Подкаст бывших - Соломон Рейчел Линн (библиотека книг TXT) 📗
К среде я заедаю стресс горстями семен чиа, а ведь они совсем не дешевые. Я не могу потерять эту работу. Только не сейчас, когда я так близка к своей цели.
Мне удается загнать его в угол после дневного эфира, во время которого Палома брала интервью о психологии сна у университетского профессора. Это другой популярный блок: слушатели могут позвонить, чтобы проанализировать свои сны. Но, видимо, он недостаточно популярен, чтобы спасти передачу. Надо отдать должное профессионализму Паломы – она сохраняет спокойствие, хотя и объявила слушателям в начале недели о том, что передачу скоро закроют. Я ожидала всеобщей поддержки от сообщества – гору писем с просьбами не уходить.
Мы получили один имейл. Имя Паломы в нем было написано с ошибкой.

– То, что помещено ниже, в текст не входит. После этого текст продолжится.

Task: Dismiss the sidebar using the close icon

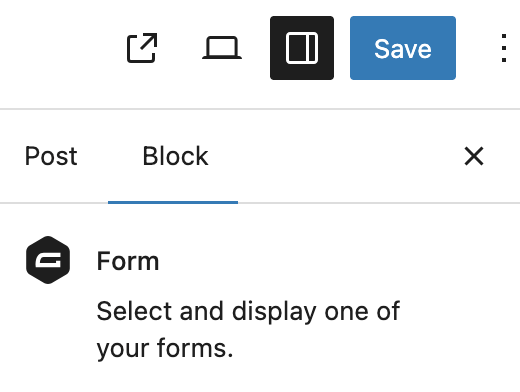Action: [x=474, y=156]
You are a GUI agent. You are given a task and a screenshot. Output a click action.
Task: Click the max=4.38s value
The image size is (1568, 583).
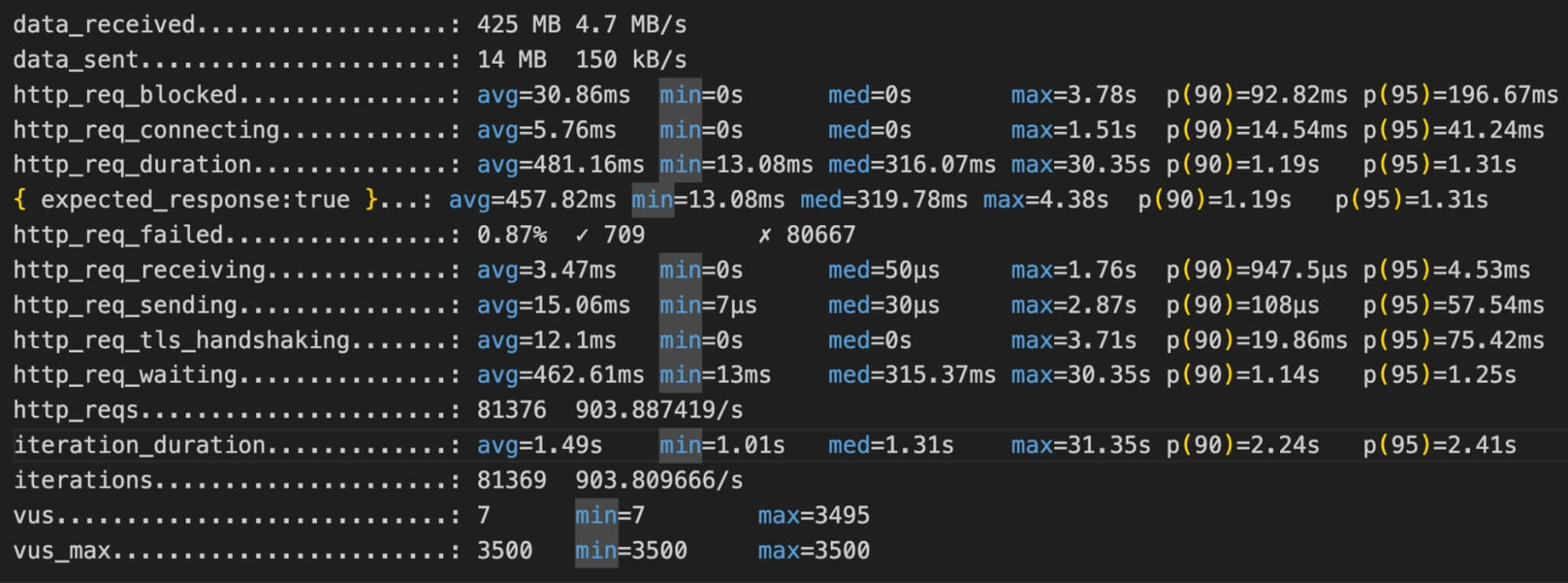click(x=1045, y=200)
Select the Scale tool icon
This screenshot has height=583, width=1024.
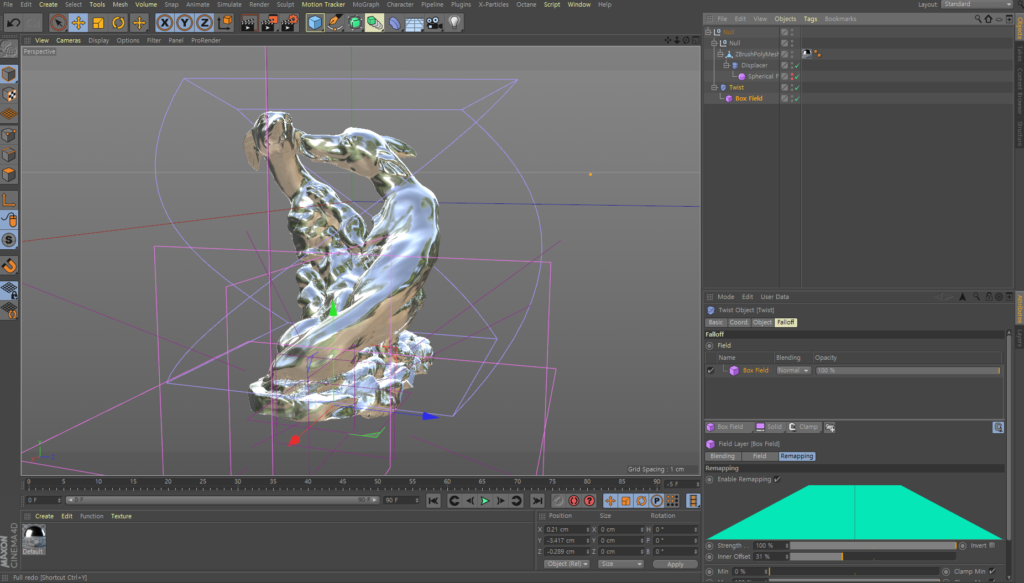coord(99,22)
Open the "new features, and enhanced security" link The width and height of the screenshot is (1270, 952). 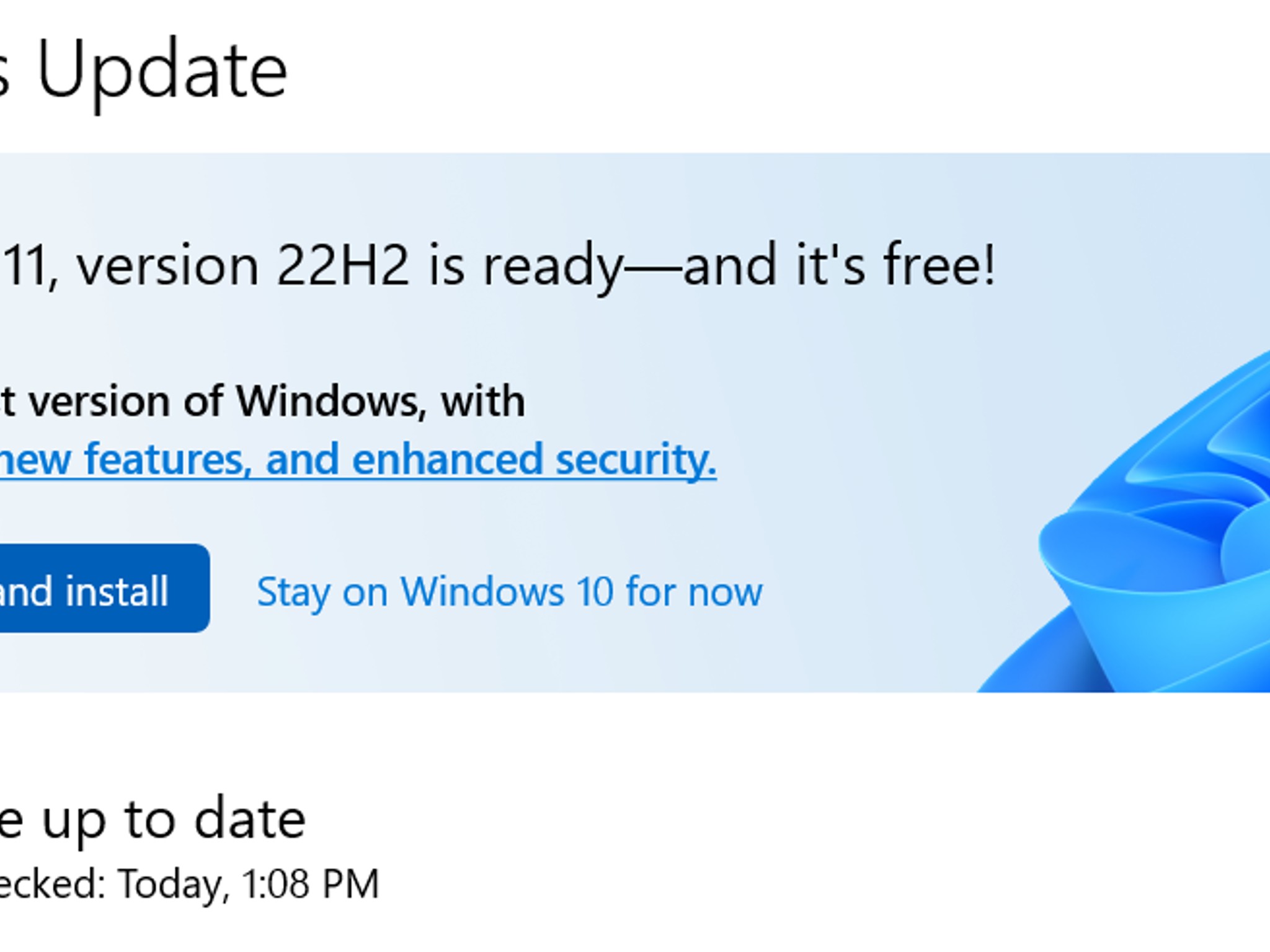coord(357,460)
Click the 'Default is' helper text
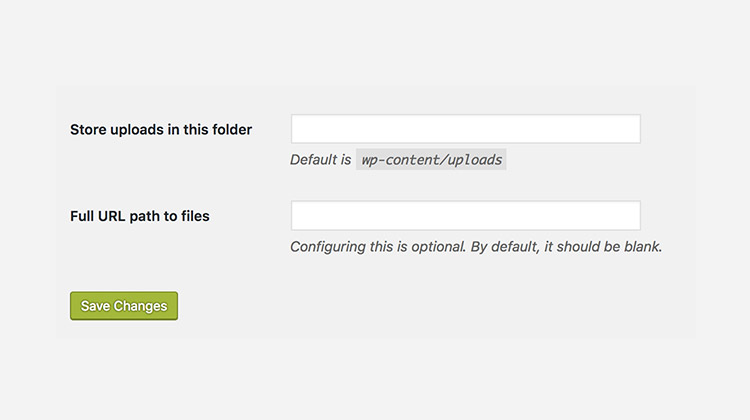 (x=320, y=159)
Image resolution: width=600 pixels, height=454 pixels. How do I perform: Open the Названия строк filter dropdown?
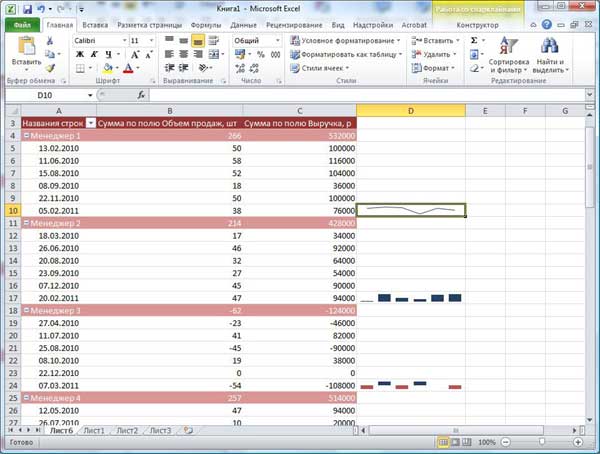pyautogui.click(x=91, y=123)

– Нам нужно поговорить, – обращаюсь я к Доминику, который разогревает мясной кармашек в микроволновке в комнате отдыха. Видимо, университетские привычки неистребимы.
– Решила со мной порвать?
– Ха-ха, – говорю я. – Что думаешь о корейском ресторане тут неподалеку? – Я видела, как они с Кентом обедали там в прошлом месяце. Тогда я позавидовала. У меня ушли годы на то, чтобы получить приглашение на обед тет-а-тет. Ладно, я все еще завидую.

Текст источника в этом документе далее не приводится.